# Exercise goal
Emit an exact copy of the lines running from the start of the records to the line containing "Given: Click the Music note icon in sidebar", both included.

# Extracted information
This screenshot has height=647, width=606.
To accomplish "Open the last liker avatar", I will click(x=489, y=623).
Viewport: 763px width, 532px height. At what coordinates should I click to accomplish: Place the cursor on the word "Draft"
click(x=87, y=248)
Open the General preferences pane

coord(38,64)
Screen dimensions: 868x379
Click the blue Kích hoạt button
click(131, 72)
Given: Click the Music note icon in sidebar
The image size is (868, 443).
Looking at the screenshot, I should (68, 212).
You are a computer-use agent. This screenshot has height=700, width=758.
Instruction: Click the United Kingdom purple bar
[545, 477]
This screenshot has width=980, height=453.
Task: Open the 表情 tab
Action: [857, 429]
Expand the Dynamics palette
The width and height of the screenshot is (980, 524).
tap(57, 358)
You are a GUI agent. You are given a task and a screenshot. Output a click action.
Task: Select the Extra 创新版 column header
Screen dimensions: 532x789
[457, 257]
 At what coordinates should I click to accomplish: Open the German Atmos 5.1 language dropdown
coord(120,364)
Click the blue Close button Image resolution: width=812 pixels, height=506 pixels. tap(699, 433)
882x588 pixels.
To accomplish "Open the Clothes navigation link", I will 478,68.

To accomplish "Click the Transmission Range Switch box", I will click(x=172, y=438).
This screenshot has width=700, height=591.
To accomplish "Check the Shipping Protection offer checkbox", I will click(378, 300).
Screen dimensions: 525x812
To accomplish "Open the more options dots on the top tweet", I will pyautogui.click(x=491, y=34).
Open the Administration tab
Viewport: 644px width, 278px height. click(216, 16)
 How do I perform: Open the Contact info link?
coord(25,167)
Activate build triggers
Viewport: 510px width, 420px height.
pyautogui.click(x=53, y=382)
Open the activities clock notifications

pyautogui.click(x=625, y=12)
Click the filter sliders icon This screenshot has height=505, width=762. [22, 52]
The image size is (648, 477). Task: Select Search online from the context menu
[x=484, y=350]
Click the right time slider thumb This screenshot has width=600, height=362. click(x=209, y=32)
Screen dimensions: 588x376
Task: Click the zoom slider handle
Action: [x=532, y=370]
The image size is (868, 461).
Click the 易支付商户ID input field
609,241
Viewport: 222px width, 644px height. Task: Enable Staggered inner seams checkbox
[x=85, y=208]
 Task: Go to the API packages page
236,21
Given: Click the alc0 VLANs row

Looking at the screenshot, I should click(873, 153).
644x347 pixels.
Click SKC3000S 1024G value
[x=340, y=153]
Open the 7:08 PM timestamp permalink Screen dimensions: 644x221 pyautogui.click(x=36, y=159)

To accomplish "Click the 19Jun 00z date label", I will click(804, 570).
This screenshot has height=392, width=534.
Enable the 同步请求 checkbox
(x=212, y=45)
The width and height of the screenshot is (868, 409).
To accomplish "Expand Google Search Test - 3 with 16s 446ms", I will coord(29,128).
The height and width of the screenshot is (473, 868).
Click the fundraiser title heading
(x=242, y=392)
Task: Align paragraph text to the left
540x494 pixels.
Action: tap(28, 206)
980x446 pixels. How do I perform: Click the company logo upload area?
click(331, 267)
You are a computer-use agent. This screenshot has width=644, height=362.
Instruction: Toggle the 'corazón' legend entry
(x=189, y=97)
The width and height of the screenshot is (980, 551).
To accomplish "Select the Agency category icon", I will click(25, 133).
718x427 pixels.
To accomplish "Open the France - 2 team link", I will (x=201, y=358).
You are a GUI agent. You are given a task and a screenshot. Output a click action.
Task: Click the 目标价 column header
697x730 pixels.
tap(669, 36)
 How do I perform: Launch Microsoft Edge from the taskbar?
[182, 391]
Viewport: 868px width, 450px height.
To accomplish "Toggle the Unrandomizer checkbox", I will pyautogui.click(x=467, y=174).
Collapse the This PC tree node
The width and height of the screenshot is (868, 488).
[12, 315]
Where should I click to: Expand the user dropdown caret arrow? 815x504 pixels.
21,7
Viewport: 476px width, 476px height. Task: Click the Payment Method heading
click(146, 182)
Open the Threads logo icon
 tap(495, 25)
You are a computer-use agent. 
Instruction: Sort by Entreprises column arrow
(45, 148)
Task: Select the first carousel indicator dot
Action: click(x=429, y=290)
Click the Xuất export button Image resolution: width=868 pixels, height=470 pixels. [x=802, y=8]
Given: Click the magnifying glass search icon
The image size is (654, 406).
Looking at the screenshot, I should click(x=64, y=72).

# Exercise result
This screenshot has height=647, width=606.
To accomplish "Open the last liker avatar", I will click(x=489, y=623).
Viewport: 763px width, 532px height. At what coordinates should I click to accomplish: Place the cursor on the word "Draft"
click(x=87, y=248)
Open the General preferences pane

coord(38,64)
Screen dimensions: 868x379
Click the blue Kích hoạt button
click(131, 72)
Given: Click the Music note icon in sidebar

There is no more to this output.